A powerful first novel that engages the tumultuous events of today: at once an intimate portrait of a group of young Arab Muslims living in the United States, and the story of one man's journey into–and out of–violence.
We first meet Aziz Arkoun as a 24-year-old stowaway–frozen, hungry, his perceptions jammed by a language he can't understand or speak. After 52 days in the hold of a tanker from Algeria, he jumps into the icy waters of Boston harbor and swims to shore. Seemingly rescued from isolation by Algerians he knew as a child, he instead finds himself in a world of disillusionment, duplicity, and stolen identities, living a raw comedy of daily survival not unlike what he fled back home.
As the story of Aziz and his friends unfolds–moving from the hardscrabble neighborhoods of East Boston and Brooklyn to a North African army camp–Harbor makes vivid the ambiguities of these men's past and present lives: burying a murdered girl in the Sahara; reading medieval Persian poetry on a bus, passing for Mexican; shoplifting Versace for clubbing, succumbing to sex in a public library; impersonating a double agent. But when Aziz begins to suspect that he and his friends are under surveillance, all assumptions–his and ours–dissolve in an urgent, mesmerizing complexity.
And as Harbor races to its explosive conclusion, it compels us to question the questions it raises: Who are the
terrorists? Can we recognize them?
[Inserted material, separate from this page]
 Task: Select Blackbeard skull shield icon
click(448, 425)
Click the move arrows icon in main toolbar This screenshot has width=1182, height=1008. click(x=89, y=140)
How do they live?
A debut novel as evocative as it is convincing–a groundbreaking work that announces a fearless new voice in American fiction.
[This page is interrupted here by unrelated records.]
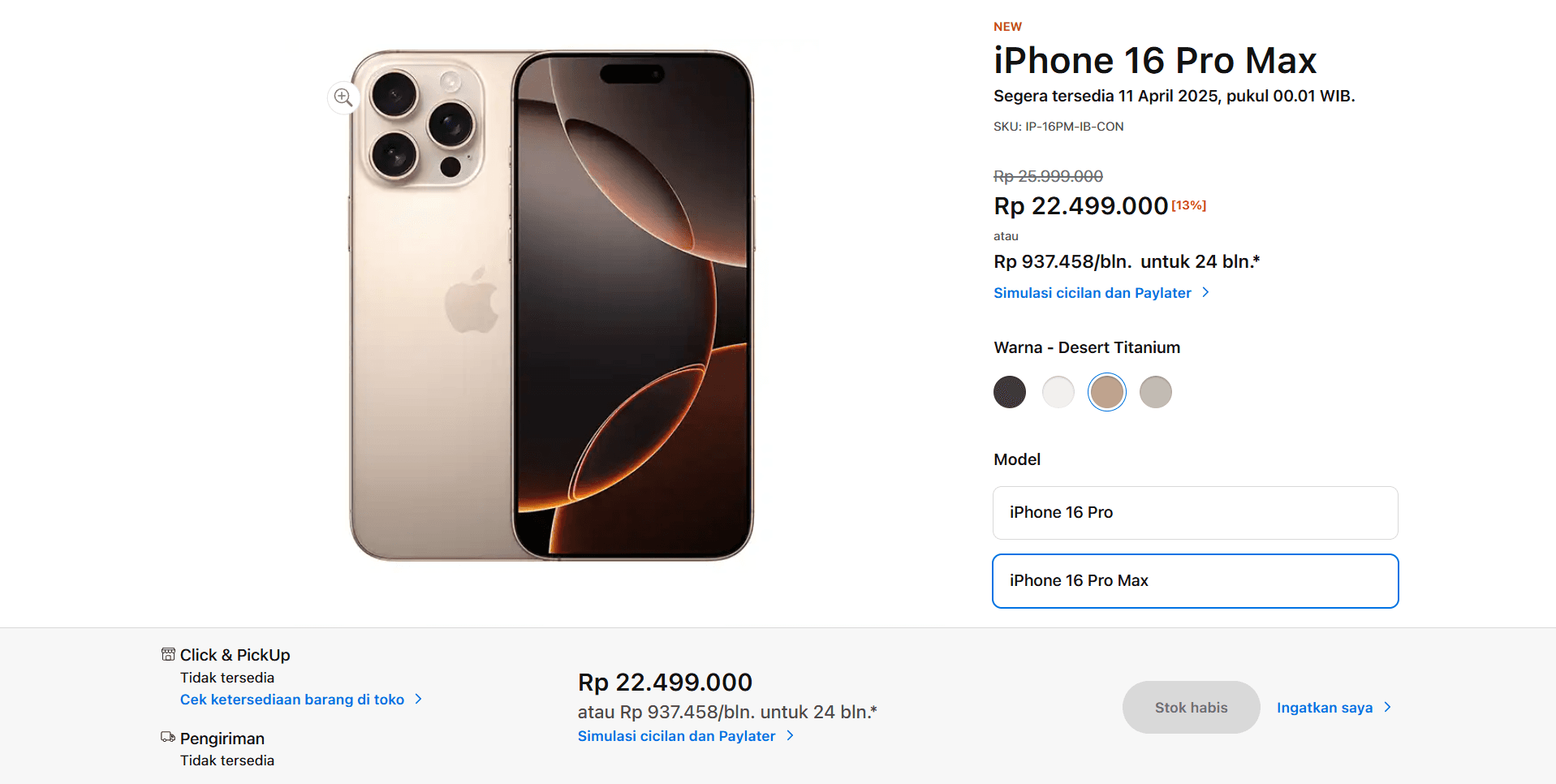1556x784 pixels.
Task: Click the Rp 22.499.000 price text
Action: tap(1081, 205)
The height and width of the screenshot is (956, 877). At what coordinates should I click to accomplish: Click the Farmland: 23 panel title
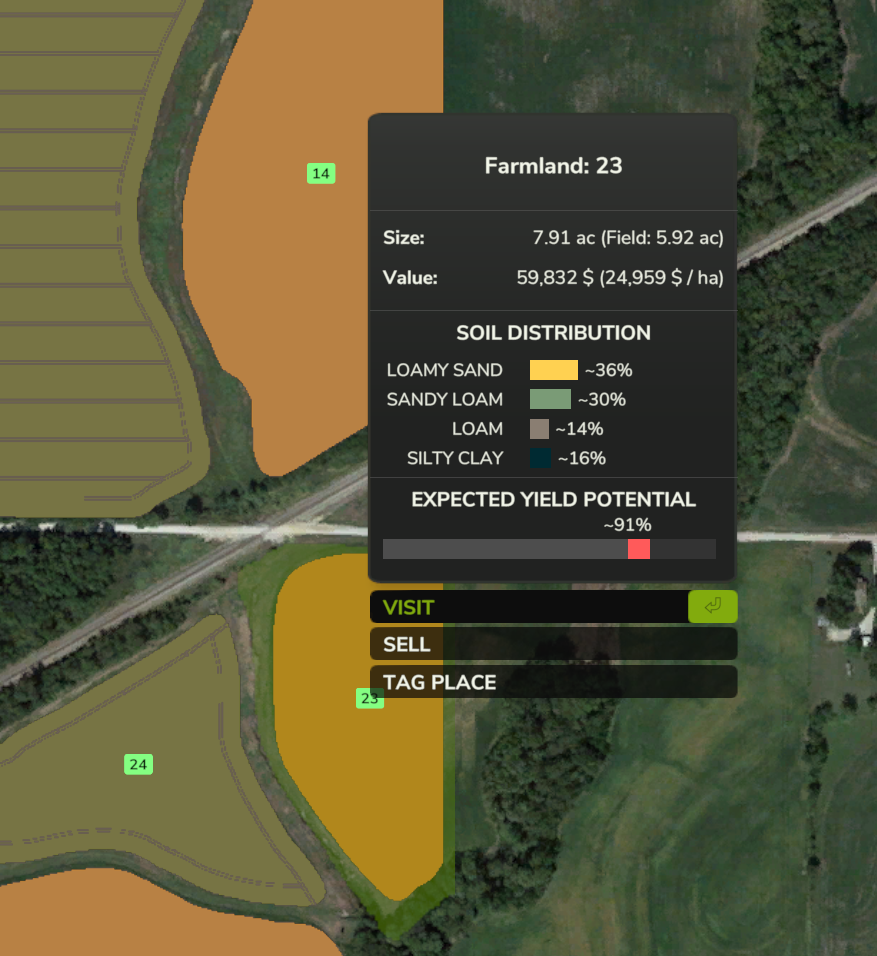(x=553, y=166)
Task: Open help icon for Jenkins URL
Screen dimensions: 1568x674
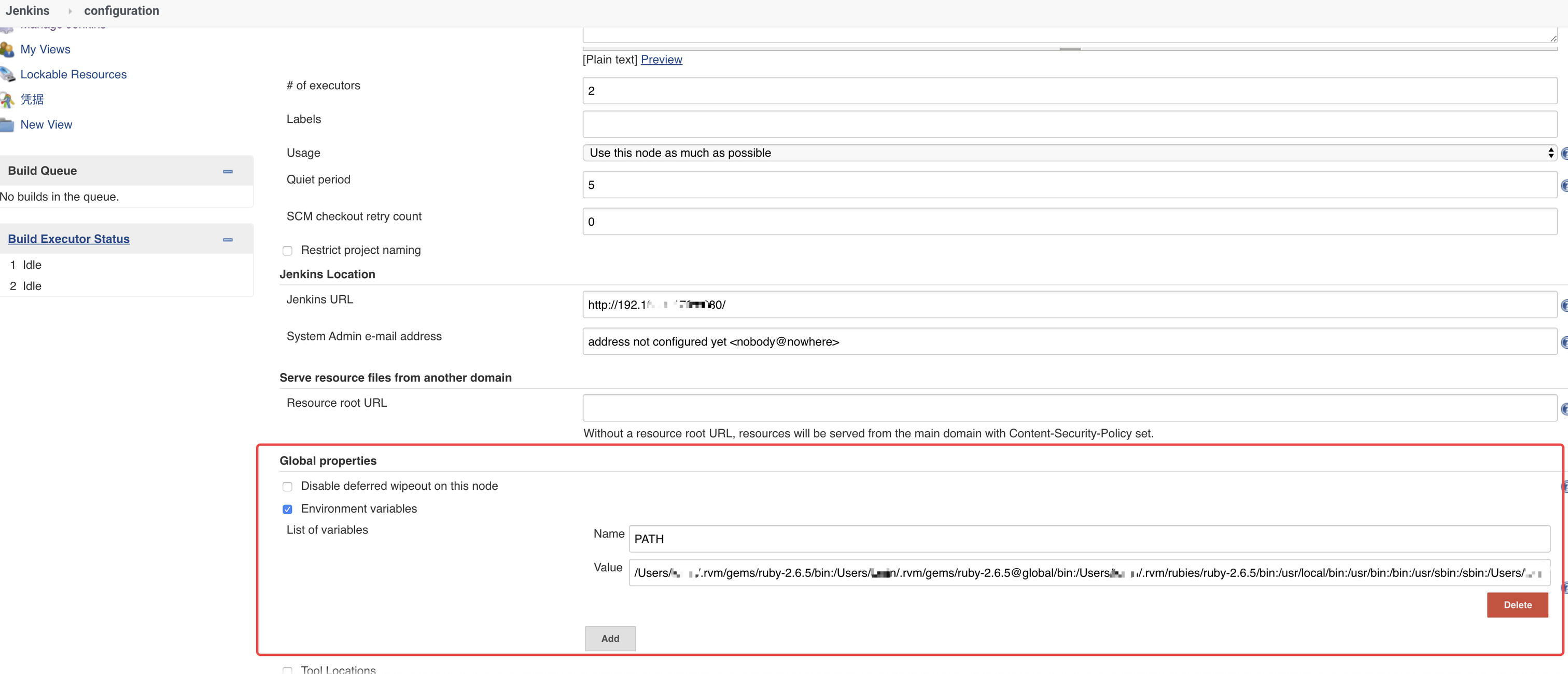Action: 1564,305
"Adams's lucid, psychologically complicated page-turner captures the ambiguities of and raises important questions about the domestic war on terror." —Publishers Weekly (starred review)
"Provocative ... Set in the months before 9/11, this immigrant tale/thriller invokes a whole range of cultural stereotypes and misunderstandings, as the police race to prevent what they perceive to be an imminent terrorist attack ... Readers will find…depth and complexity." —Library Journal
"The questions about political asylum raised by this novel, sadly, have no easy answers." —Booklist
This information about Harbor was first featured
in "The BookBrowse Review" - BookBrowse's membership magazine, and in our weekly "Publishing This Week" newsletter. Publication information is for the USA, and (unless stated otherwise) represents the first print edition. The reviews are necessarily limited to those that were available to us ahead of publication. If you are the publisher or author and feel that they do not properly reflect the range of media opinion now available, send us a message with the mainstream reviews that you would like to see added.
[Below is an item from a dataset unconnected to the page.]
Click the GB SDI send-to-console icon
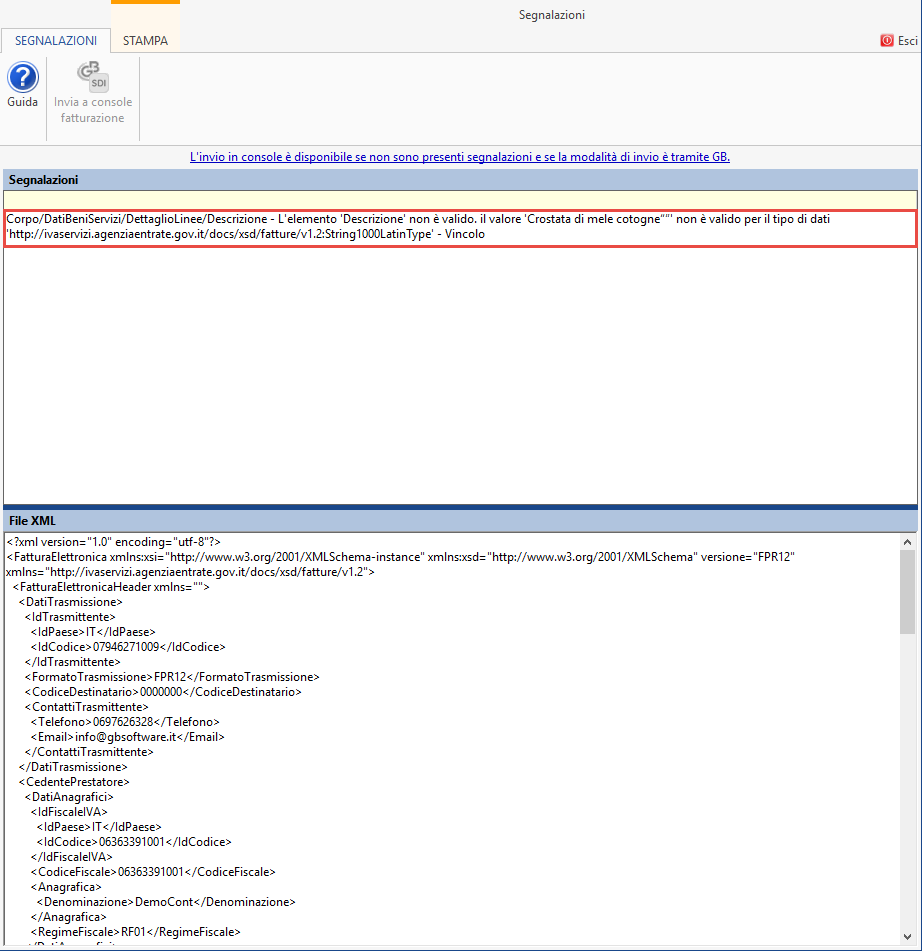The image size is (922, 951). pyautogui.click(x=93, y=77)
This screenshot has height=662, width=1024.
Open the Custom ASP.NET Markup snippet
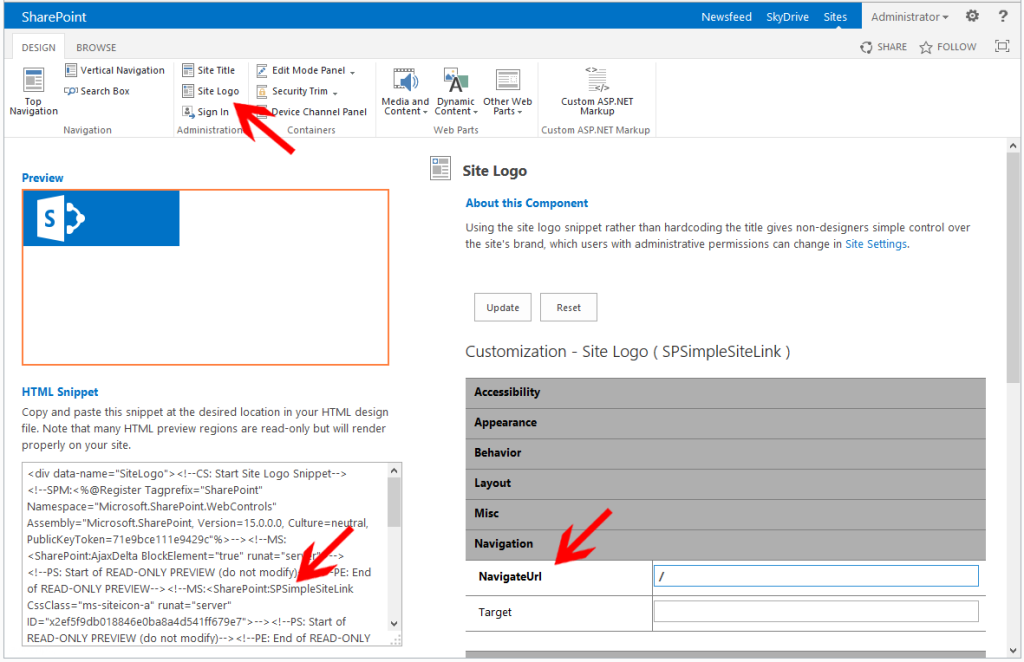click(x=596, y=91)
Any "Author Information" displayed below reflects the author's biography at the time this particular book was published.
Lorraine Adams was educated at Princeton University and was a graduate fellow at Columbia University, where she received a master's degree in literature. She won a Pulitzer Prize for investigative reporting and was a staff writer for the Washington Post for eleven years. She lives in Washington, D.C., and is at work on her second novel.